Pixel coordinate grounding data >>

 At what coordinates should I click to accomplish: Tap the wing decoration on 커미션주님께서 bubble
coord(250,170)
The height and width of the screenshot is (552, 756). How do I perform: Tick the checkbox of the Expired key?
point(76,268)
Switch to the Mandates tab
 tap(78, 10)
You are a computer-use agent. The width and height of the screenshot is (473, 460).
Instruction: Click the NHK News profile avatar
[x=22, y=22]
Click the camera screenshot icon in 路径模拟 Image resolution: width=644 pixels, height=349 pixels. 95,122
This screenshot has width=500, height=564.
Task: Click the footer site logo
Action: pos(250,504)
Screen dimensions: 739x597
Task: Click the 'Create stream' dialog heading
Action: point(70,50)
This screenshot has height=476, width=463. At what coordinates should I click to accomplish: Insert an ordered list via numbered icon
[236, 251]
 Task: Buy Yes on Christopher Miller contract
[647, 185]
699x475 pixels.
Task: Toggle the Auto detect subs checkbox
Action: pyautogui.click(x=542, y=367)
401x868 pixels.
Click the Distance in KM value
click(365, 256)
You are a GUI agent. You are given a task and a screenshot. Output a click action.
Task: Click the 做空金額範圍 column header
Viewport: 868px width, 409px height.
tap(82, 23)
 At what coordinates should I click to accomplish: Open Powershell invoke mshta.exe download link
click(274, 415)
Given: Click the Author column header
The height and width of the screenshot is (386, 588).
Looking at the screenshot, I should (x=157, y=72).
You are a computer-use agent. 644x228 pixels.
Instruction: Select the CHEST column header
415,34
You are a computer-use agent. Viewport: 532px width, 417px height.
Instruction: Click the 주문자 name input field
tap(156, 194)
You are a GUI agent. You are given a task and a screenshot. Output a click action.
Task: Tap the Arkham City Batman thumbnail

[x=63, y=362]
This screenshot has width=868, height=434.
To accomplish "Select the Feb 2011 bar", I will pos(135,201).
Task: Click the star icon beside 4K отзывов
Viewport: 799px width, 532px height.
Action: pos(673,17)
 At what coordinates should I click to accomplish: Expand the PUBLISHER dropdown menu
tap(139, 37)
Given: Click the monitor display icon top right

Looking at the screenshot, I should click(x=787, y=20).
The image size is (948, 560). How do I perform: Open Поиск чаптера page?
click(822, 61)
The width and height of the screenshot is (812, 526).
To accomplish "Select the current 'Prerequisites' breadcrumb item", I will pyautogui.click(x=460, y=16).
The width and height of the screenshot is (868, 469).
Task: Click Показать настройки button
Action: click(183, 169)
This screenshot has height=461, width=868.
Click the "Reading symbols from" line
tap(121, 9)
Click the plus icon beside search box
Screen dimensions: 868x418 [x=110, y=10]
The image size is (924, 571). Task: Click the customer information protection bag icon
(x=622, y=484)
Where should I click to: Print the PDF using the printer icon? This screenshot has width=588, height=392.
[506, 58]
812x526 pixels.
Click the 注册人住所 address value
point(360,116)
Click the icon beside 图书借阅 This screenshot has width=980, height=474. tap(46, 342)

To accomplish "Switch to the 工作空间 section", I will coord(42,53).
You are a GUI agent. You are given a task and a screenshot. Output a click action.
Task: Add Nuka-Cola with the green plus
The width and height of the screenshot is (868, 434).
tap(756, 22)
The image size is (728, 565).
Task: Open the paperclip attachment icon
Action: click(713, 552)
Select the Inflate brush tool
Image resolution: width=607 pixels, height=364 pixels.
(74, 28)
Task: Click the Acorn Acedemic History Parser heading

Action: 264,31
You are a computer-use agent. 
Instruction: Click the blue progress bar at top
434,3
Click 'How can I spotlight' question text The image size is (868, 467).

Exercise instructions >> Search the entries for lines with the string "agent", then report their number alone.

Result >> 7